L’inevitabile richiesta di specificità non solo nella prassi esecutiva, quanto anche nella progettazione, in cui devono essere preventivamente studiati i rapporti tra i reticoli delle tessere e gli effetti da ottenere, sono dunque l’inequivocabile indicazione di un linguaggio complesso, inscindibilmente legato alla qualità delle materie scelte, all’intensità di rifrazione e assorbimento della luce, alla studiata tessitura delle superfici cromatiche, che sono l’essenza e contemporaneamente il motivo fondante della sua irresistibile fascinazione.
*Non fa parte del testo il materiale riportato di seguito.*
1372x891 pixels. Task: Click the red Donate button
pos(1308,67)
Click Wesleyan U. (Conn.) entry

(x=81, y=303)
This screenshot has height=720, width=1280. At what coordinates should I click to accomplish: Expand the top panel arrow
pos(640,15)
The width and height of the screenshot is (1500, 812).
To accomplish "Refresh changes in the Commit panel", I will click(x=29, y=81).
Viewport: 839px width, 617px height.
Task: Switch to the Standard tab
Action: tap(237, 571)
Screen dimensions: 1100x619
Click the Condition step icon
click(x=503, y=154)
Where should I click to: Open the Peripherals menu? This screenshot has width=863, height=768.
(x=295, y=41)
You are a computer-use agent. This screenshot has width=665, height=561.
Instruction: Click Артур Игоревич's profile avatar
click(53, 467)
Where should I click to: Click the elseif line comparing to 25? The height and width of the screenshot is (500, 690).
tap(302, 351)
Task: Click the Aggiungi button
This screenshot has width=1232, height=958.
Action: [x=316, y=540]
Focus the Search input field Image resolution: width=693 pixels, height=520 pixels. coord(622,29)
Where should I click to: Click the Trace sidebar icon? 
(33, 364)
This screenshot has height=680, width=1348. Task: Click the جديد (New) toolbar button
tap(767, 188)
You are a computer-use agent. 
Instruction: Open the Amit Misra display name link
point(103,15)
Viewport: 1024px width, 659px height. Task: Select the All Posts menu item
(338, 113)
Nel contesto culturale di questi anni, in cui il sistema dell’arte sembra sempre più interessato a porre l’accento sulla spettacolarità delle soluzioni operative ed espressive, che sulla vera sostanza delle progettualità e delle esperienze creative, il mosaico, intrinsecamente caratterizzato da un rigore tecnico-formale che è la sua stessa ragione di essere e che non permette facili mistificazioni, si colloca quindi inevitabilmente in una posizione marginale rispetto alla centralità dei dibattiti e delle riflessioni critiche, anche se esperienze come quella di Roma, in cui artisti di chiara fama e giovani emergenti sono stati invitati a realizzare interventi musivi nelle diverse stazioni delle due linee metropolitane, dimostrano la capacità di questo linguaggio antico di rapportarsi con gli spazi della contemporaneità.